Tasteless Faith

My favorite local restaurant meal lately is a Caesar salad, topped with a bourbon sauce grilled salmon filet. Since the pandemic, I have sometimes ordered this delicious meal as a “carry out,” to enjoy at home. It never disappoints!

After 3 years of avoiding Covid, I finally got hit with it! Feeling better after 6 days, I craved that Caesar salad. I hadn’t had much of an appetite, and I think my body was telling me that I needed some healthy fish! I asked my husband to please order that for me, and he got his favorite for himself: BBQ ribs.

I had noticed the day before that perhaps my senses of taste and smell were fading. This morning, my cup of coffee didn’t seem to have much flavor. But, I drank it anyway, as was my habit. And now I wanted that salad!
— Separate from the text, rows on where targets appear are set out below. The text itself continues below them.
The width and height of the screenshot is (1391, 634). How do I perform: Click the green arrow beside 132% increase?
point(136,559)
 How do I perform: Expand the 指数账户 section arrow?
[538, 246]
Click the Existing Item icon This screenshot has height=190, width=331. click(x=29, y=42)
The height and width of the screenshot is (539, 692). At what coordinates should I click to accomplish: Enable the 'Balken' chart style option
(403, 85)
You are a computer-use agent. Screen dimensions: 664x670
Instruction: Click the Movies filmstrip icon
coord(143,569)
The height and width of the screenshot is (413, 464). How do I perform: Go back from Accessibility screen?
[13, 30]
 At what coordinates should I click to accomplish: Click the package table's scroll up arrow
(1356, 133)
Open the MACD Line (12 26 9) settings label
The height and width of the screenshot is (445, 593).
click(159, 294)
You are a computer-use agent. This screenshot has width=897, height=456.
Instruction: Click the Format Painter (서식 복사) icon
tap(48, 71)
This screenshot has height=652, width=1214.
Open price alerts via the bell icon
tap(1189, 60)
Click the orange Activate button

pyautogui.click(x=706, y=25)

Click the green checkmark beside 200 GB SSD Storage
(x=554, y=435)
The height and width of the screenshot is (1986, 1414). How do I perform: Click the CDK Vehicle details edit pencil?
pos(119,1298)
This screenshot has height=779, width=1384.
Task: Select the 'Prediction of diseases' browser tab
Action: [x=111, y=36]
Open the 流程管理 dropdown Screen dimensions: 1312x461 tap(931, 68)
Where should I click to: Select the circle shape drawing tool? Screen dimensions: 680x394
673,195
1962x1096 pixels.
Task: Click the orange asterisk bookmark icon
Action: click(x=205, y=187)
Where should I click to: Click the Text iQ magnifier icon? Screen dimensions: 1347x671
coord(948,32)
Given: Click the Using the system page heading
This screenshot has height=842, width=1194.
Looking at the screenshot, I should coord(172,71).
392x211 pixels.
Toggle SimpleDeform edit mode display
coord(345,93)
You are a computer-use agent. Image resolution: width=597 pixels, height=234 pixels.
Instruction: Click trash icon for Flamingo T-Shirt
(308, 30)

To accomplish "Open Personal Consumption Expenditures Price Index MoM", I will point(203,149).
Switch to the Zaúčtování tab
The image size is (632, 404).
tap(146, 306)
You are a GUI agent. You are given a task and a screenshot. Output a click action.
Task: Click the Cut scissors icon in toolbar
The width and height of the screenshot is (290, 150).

The first bite was bland. But, I was trying to talk myself out of the reality that my tastebuds were not working the way they used to! Second, third bites, still bland. I ate the fish and salad anyway, because I knew my body needed the nourishment. Hopefully the taste will return soon, and I will savor the meal with more gusto the next time.

Oh, LORD! What a lesson you have given me! Isn’t my faith life tasteless at times? Yet, don’t I still pray, because my heart longs for You? I don’t always “feel” or “taste” the flavor of your love the same way as before, but I know You are who I need. I pray that my daily habit of speaking with You only increases my love for You, and so, tasting or not, here I am.

Your lessons, reflected even in the sickness of some days, can teach us if we but open our senses.